Scorching of bushes and small trees was similar of the right side of the aircraft to a distance limited by the right float, which sustained thermal damage to its skin on the inboard side. The outboard skin of the right float was unremarkable. No flame pattern or scotching was visible beyond three feet in any direction.

Investigators found the left float diagonally under the fuselage and that float's mounting struts to be impaled into the fuselage underbelly. At the location of that impingement, centered at the location of the center under-belly and lube oil tank, a concentration thermal damage was found to have melted aircraft framework structure.

Investigators found the fuel tank selector switch in the debris of the cockpit. The selector switch was within the arc selected for main fuel tank.

Thermal damage was greatest at the location of the oil tank and continued fore and aft with less thermal damage evident to the remaining cabin structure. The indicator of the degree of thermal damage was the extent to which the fusing and melting of metals had taken place. At the location of the oil tank, thermal twisting and bending of steel cross members, four inches in width had taken place and all aluminum had puddled. At the sides and aft of the cabin, aluminum had been burned but not puddled, and steel parts and cargo was not distorted.

Investigators found that the fire had consumed the aircraft interior and halted at a point before the tail cone, and before burning the wings. The fire had consumed the cockpit instruments and had exposed the rear of the engine to thermal energy sufficient to melt aluminum, where accessory driven units were mounted.

The flora along side the aircraft was a combination of low-bush blue berries and 10 foot to 20 foot black spruce tree. This vegetation showed no thermal damage beyond 24 inches from the burned fuselage. Blueberries at 24 inches from the hull had not been burned.


The engine driven fuel pump drive shaft was found in the teardown to have sheared. The pump and shaft was sent to the Transportation Safety Board of Canada, for further metallurgical examination and analysis. The findings of that analysis indicate that failure was consistent with failure of the shaft due to seizure from rotation without fuel being present. (See attached report of that examination.)

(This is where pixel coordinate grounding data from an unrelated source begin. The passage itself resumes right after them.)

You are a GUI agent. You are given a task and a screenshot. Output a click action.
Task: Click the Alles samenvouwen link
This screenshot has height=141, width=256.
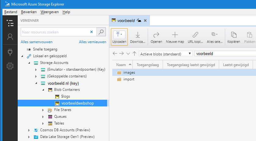tap(37, 42)
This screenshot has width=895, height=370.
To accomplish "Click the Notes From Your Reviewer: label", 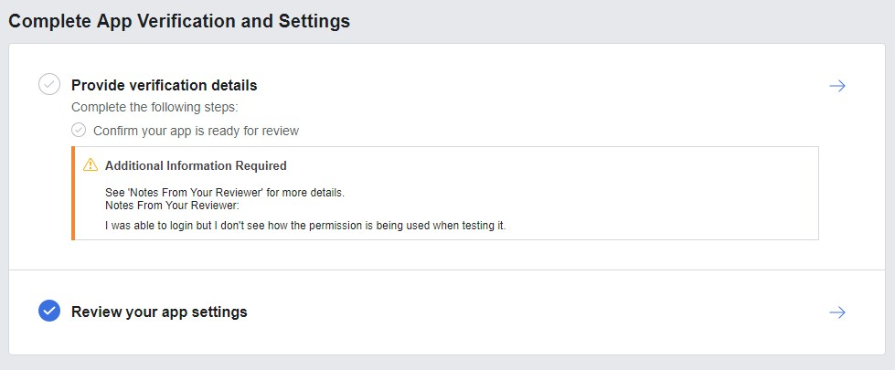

Investigators found that the operator had no records available to determine when the aircraft departed the remote locations or arrived at the next location. No fueling records were kept at the facility and no records were available to reconstruct the pilot's intended route of flight or names or numbers of passengers on board. No communications were maintained with the pilots operating in the remote areas. Flight following was limited to the arrival or non-arrival of the flight at the end of the day, however, no record of passengers was kept by the operator, except after the fact. Operations records of departures, pilot assignments and passenger names obtained by the investigators were in the form of a spreadsheet filled in by pencil with approximately 30% of the boxes erased or erased and rewritten. The company could not provide a record of the names of the passengers on board the accident airplane until the passengers were returned by Search and Rescue (SAR) aircraft.

The management of the company told investigators while receipts for passenger fares were made out, that the company "threw them away" the same day. Company management could not provide investigators with the fare records or "trip tickets" for the passengers of the accident flight, or any other passengers on the day of the accident, or the following day.

The Pratt & Whitney engine , R-1340-61, SN ZP103122, was examined and torn down at SeaAirmotive, Lake Hood, Anchorage, on August 26, 1993. The procedures and the findings of fact associated with that teardown is attached. (See report attached of FAA Airworthiness Inspector Ernest A. Keener, FSDO-03, party to the NTSB investigation).

All aircraft parts were released to Neil Webster, Professional Adjusters, Anchorage, as agent for the owner/operator.